His solo records are, if anything, stranger, a purer clue to this pop music shadow - his debut, 1967's Song Cycle, especially. It begins in the middle of some Appalachian twang, is cut off by the singer's apology, and proceeds to dance and twist frenetically through forgotten arcadian byways of pre-rock'n'roll American music, a cul de sac shielded from the foment of the times, even as the compacted lyrics comment on them in ways that seem obscurely offensive. Parks views it now as "an unanswered question".

"Van Dyke Parks is a genius," Brian Wilson said then, much the line Parks - dismissed as an "LA music hustler" by Nick Kent - was taking in self- penned puffs: "Van Dyke Parks is real, valid, and 22!"; "Van Dyke Parks is where it's at!". His music isn't a genius's, though there's none quite like it. Like one-time Warner labelmate John Cale, he's a facilitator. He slips inside the music of others to pull out pearls.

If he's a genius at anything, it's as a raconteur. In London last week - where he'd touched down to add his lush orchestrations to Bryan Ferry and others as they covered Harry Smith's field recordings of American folk, climaxing Nick Cave's Meltdown - he rolls anecdotes and asides into tottering, rhythmic cathedrals of gossip and sly bragging, never drops one name where two will do. He's disappointingly undandified, short and white-haired, 56. Folk songs on his mind, it's in the countryside that he begins.

"I've spent a lot of my life in a place in the Smokey Mountains of North Carolina," he says, in a voice like a less effeminate Truman Capote. "I never had to turn to a Harry Smith collection to get a lesson in Appalachian folk music, because I was surrounded by it. Harry Smith wouldn't have dared to step into Waynesville, North Carolina with a microphone. They would've laughed him out of town.
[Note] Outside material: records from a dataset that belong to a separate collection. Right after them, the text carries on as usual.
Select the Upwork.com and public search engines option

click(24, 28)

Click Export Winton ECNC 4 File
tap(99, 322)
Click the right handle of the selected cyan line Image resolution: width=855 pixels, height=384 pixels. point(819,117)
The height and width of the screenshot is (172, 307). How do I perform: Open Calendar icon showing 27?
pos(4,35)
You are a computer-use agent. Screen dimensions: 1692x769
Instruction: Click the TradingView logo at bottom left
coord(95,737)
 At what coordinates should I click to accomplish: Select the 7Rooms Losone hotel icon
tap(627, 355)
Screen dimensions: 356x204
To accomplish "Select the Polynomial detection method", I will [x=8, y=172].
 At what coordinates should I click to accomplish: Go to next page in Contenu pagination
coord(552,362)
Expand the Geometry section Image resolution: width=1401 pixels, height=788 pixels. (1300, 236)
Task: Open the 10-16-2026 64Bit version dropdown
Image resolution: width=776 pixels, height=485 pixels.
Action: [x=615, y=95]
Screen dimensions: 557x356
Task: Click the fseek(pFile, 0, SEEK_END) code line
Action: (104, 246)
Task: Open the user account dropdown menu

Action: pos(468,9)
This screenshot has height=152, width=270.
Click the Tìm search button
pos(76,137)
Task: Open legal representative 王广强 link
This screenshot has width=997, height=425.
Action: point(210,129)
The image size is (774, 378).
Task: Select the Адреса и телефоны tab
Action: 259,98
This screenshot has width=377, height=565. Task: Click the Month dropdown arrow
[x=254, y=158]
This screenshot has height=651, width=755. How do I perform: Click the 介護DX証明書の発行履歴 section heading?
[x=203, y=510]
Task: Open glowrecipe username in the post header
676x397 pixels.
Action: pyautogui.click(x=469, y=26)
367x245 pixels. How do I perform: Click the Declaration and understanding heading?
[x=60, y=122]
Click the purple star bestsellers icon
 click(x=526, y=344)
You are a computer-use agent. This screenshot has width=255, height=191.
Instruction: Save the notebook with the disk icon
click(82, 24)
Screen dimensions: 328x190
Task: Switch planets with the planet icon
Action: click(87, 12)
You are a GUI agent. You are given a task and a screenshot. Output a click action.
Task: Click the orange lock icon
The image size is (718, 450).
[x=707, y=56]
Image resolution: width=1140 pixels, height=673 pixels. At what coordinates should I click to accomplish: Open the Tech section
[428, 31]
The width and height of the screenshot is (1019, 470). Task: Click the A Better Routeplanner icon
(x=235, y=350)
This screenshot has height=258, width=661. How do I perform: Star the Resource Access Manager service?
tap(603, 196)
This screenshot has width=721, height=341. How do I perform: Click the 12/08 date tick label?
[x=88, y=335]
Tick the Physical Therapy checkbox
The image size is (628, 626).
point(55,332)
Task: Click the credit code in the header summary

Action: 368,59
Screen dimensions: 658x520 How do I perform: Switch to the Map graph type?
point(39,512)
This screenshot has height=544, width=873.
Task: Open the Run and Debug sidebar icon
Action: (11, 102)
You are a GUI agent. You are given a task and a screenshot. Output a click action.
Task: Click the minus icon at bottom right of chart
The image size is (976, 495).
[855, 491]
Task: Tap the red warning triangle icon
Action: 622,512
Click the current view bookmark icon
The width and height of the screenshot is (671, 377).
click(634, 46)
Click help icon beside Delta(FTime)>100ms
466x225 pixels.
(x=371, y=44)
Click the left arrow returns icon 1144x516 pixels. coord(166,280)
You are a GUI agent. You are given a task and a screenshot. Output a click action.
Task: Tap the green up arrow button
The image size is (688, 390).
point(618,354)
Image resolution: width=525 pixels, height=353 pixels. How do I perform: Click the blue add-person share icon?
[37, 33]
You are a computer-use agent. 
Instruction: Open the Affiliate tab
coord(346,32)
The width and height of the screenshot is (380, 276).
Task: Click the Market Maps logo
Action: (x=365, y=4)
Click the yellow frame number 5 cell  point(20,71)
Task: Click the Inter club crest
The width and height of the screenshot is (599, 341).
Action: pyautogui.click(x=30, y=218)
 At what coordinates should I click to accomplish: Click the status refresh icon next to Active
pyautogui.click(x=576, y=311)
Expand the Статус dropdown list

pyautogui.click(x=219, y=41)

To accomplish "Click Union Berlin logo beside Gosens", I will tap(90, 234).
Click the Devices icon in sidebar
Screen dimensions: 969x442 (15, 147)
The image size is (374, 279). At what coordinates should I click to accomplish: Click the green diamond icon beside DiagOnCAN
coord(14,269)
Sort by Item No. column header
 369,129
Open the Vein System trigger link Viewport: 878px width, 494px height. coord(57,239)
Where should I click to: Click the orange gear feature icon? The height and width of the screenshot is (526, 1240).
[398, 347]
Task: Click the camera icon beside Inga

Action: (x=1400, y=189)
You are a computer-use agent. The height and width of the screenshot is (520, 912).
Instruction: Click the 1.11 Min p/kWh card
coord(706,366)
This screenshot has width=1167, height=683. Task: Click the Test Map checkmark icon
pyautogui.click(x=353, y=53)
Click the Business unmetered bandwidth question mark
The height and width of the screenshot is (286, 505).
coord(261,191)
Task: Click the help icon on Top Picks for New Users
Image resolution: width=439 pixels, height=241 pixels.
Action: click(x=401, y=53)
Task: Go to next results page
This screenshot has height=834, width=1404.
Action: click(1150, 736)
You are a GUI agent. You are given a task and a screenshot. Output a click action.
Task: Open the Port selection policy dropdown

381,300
We had 86 clog teams in our county last year. I mean, 86! The teenagers aren't listening to rap, they don't care about that. They're dancing in formation."

A prodigious child musician, Parks abandoned the South, lasering in on Los Angeles in 1964, the year it displaced New York at the record industry's heart. He has a love of his adopted state that's lasted, caused wonderful, mythic confections like that last Wilson collaboration, Orange Crate Art, and equally mythic debunkings - he scored friend Jack Nicholson's dark Chinatown sequel, The Two Jakes. Among his less colourful acquaintances is the man whose cement built the freeways that have choked LA. Orange Crate Art was its obituary. He remembers all that's gone.

"I've been around LA," he confirms. "I first went there in 1955, stayed at the Chateau Marmont, I stayed next door to Eartha Kitt. She greeted me one day after calling me from the Mickey Mouse Club I was watching, went over to see her in a peignoir, standing next to her butterfly screen. Being in California then was an eye-opener, that is my first impression, and that picture is still with me like a thousand words. You don't miss something that you never had. But if you did have it once, there's a sense of regret."

Though Parks came to LA with the example of Bob Dylan ringing in his head, rock'n'roll is starkly absent from his solo career. He reacts angrily to the suggestion that he turned his back on it; enabling others in electric rock, he simply, controversially refused "to coopt the music of a race that was not my own". He still tore at the Sixties energy. Like many older than him then, he saw it as a decade filled with darkness, violent urges.

"They were a very painful time. I was working in the Sixties, I worked all the time. In 1968 I was involved in co-producing (the expression that we used) Arlo Guthrie, Ry Cooder, Randy Newman, Gordon Lightfoot, participating with Little Feat, making promotional films, in the first office in a record company to do so. It sounds braggadocios to say it, but there was a sense of urgency in my life, and of mortality."

Where from? "It was from my brother's death, the death of the Kennedys, and Martin Luther King. It was a very difficult time. A lot of people are defensive looking back, and embarrassed, embarrassment of course being the mildest form of fear. I choose not to indulge in it. I'm proud of what I did in the Sixties. I was turned upside-down."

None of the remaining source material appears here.